Nike and Puma made similar moves to, in their own words, “exploit sporting events”.

Formed for the London 2012 Olympics, adidas newsrooms are already in 12 cities across the world in the belief that they are where trends start. Marketers in those hubs are internally likened to DJs ‘being on the decks’, spinning the brand against cultural shifts without having to wait for approval.

They are able to freely interpret global briefs for their cities because adidas executives realise the business has to publish five great pieces of content a week, not five great adverts a year – a fundamental shift for which it is not built.

But is this approach sustainable or practical for most brands and how does it fit into the overall marketing mix?

Anticipatory planning
While it’s true there are many elements of our industry reliant on the now and the news that happens there and then – not least a sporting achievement by a particular endorsee – effective real-time marketing doesn’t always require 24/7 brand newsrooms. Marketers adopting an anticipatory planning approach can pre-plan particular content and adapt to real time only if required.

In this scenario, real-time marketing can be considered as part of a larger strategy that focuses on creating relevance and value, with brands anticipating and planning for a range of scenarios around real-time events.

In simple terms, if the marketing strategy focuses on an endorsed club or athlete participating in a particular event, there are a number of scenarios that can be explored – they win, lose, perform a personal best, etc.

If particular strategies have already been established for each of these scenarios, the execution is a simple roll-out against whatever outcome, thus ensuring that, while it may appear to be reactionary, the delivery is commensurate with the overall marketing activity.

If plans are flexible enough, changes can then be applied across the spectrum of a campaign – this is real-time marketing at work in its best form.

Remaining relevant
If the anticipatory planning approach is not undertaken, it’s important marketers avoid getting carried away by the hype surrounding real-time and remember to approach each advertisement with the question: does this help to build the brand?

A large number of real-time efforts have been ill conceived and badly received by consumers. The reason for this is because marketers did not ask themselves whether putting out the content was relevant for their strategy and brand. The key point is brands must avoid groping for relevance and choose only the most appropriate conversations to join.

Brands don’t need to tweet something clever during big events but, instead, learn how to engage their audience meaningfully in the conversations and trends that matter to them in real time – and it’s technology that will ultimately assist in this process.

Technological advances
Real-time marketing is firmly rooted in the proliferation of technology and it’s for brands to come to terms with and reflect these developments in their planning.

Multiscreening is on the rise, which means every moment and event on a local and global scale is now accompanied by vast amounts of real-time social activity, to which brands have to adapt their output accordingly.

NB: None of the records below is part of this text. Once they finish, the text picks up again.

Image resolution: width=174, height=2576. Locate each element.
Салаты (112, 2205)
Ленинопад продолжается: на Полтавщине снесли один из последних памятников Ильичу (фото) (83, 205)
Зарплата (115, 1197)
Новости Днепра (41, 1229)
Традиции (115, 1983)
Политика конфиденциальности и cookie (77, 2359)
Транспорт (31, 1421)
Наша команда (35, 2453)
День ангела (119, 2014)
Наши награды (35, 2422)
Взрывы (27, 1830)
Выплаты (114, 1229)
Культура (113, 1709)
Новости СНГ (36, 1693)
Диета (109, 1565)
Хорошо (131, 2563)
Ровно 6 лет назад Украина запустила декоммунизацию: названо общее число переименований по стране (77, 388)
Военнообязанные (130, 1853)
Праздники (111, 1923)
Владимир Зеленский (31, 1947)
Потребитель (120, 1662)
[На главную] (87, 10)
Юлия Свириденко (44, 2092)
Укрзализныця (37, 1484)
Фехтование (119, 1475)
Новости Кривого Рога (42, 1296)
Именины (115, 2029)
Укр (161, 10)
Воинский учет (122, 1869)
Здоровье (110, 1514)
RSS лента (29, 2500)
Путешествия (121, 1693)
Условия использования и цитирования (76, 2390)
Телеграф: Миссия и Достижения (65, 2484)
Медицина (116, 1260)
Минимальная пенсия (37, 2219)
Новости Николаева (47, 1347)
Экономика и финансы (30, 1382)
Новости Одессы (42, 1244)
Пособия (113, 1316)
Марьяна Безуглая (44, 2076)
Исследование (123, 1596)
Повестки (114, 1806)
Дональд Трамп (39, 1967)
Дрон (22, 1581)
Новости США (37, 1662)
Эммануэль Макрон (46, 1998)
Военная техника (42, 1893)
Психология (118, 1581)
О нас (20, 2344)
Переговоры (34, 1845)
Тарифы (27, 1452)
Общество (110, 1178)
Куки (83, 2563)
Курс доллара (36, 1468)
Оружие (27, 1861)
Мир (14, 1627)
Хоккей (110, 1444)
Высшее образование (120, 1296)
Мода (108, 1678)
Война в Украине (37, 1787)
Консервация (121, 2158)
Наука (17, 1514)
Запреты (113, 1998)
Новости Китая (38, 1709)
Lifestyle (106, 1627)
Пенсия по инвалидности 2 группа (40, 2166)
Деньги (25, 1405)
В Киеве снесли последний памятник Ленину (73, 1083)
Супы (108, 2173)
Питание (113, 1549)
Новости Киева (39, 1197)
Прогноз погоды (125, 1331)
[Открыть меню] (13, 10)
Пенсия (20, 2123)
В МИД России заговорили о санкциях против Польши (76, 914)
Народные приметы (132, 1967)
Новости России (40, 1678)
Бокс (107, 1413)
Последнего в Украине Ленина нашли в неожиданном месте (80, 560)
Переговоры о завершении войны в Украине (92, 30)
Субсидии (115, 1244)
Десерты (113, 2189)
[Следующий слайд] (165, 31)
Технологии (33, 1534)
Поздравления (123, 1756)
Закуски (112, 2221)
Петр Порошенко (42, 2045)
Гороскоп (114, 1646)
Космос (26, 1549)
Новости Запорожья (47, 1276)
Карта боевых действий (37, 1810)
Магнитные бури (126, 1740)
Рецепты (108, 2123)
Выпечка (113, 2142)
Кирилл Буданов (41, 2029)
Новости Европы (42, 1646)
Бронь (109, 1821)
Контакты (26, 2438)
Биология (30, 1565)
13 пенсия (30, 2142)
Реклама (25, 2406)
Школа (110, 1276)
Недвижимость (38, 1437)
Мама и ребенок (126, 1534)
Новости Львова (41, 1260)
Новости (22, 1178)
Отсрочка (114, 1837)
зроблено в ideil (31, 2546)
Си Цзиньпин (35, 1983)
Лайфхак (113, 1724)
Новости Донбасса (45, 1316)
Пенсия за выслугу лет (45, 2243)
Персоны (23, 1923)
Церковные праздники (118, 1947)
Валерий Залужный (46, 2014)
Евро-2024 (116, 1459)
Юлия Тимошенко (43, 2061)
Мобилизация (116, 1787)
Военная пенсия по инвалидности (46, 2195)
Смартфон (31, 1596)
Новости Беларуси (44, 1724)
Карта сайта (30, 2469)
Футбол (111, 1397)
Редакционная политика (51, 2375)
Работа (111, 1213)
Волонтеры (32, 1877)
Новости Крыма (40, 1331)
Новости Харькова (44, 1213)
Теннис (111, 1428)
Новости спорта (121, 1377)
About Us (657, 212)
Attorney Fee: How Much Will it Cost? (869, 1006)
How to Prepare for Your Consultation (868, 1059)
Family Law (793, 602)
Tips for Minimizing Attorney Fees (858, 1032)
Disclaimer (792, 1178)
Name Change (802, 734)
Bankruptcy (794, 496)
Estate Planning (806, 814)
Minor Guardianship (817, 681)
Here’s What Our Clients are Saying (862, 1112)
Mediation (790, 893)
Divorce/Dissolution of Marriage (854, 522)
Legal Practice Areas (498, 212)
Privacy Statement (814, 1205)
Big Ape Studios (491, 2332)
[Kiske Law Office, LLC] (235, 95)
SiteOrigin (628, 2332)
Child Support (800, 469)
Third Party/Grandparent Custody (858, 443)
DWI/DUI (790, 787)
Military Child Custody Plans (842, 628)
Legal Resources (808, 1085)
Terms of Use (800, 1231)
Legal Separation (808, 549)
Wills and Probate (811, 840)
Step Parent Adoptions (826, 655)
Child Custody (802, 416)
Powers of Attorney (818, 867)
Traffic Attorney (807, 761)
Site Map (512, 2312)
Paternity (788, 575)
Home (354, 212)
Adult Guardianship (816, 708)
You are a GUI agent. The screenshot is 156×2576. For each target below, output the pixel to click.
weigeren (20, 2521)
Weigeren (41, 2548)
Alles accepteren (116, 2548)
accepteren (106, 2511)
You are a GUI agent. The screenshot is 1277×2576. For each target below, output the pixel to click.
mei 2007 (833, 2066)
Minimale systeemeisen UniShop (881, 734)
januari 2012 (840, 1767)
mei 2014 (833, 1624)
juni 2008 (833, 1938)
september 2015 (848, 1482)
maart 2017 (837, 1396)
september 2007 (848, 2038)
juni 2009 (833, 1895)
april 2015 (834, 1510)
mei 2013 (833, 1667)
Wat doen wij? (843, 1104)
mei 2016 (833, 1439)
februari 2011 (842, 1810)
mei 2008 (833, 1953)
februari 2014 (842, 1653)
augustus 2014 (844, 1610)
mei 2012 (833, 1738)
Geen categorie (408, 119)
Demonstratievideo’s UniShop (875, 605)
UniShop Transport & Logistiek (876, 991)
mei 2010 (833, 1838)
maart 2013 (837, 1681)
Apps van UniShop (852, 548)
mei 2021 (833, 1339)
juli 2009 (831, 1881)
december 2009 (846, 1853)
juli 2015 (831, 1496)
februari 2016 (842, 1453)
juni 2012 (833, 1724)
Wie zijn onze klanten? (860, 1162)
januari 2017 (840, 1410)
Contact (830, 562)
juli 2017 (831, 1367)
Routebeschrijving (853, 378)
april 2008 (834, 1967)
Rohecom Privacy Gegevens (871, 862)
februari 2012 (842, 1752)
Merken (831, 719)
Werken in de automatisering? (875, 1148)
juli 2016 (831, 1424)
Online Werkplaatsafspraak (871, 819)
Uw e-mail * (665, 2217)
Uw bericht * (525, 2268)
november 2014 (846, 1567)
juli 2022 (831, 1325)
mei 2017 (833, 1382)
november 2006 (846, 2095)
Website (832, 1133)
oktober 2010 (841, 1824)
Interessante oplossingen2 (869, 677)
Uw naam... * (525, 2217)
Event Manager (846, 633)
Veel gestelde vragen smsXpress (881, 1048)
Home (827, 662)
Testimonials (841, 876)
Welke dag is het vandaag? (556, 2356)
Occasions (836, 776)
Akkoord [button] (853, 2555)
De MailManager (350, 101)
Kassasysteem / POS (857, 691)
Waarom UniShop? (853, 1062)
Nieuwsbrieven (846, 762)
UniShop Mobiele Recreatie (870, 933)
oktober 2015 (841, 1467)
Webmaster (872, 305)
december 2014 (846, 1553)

Continued advances in technology in the next year will help to speed up this process.

adidas, both within and outside its newsroom strategy, is figuring out what part technology will play in all elements of the sales and marketing mix, so that it can stop using the platforms not contributing much and focus on those elements that work. Once achieved, many commentators predict brands will be able to build true customer relationship management into their businesses, giving what would effectively be a single customer view across its platforms.

Imagine the future where adidas could create a campaign for the 15 people who have bought the Messi football boot for the last three years. If you have that data and can match it to the social data, there are so many interesting possibilities that could be explored.

Getting closer to the end user
Content marketing ultimately means getting closer to the customer and, for adidas, newsrooms are the fastest way to do it. For other brands, an anticipatory approach in conjunction with traditional social communication may provide a more cost-effective solution.

It does seem that, within adidas, marketing had become disjointed and the introduction of hubs will allow it to promote new products at a much faster pace than its marketers are used to. The urgency behind the move stems from the company’s struggle to consistently meet investors’ expectations as Nike and Under Armour outpaced its growth.

It remains to be seen if this approach will enable adidas to catch up. However, as a key partner to UEFA EURO 2016 this summer, it has an excellent opportunity to drive this strategy forward and for the results to be seen by the end of this year.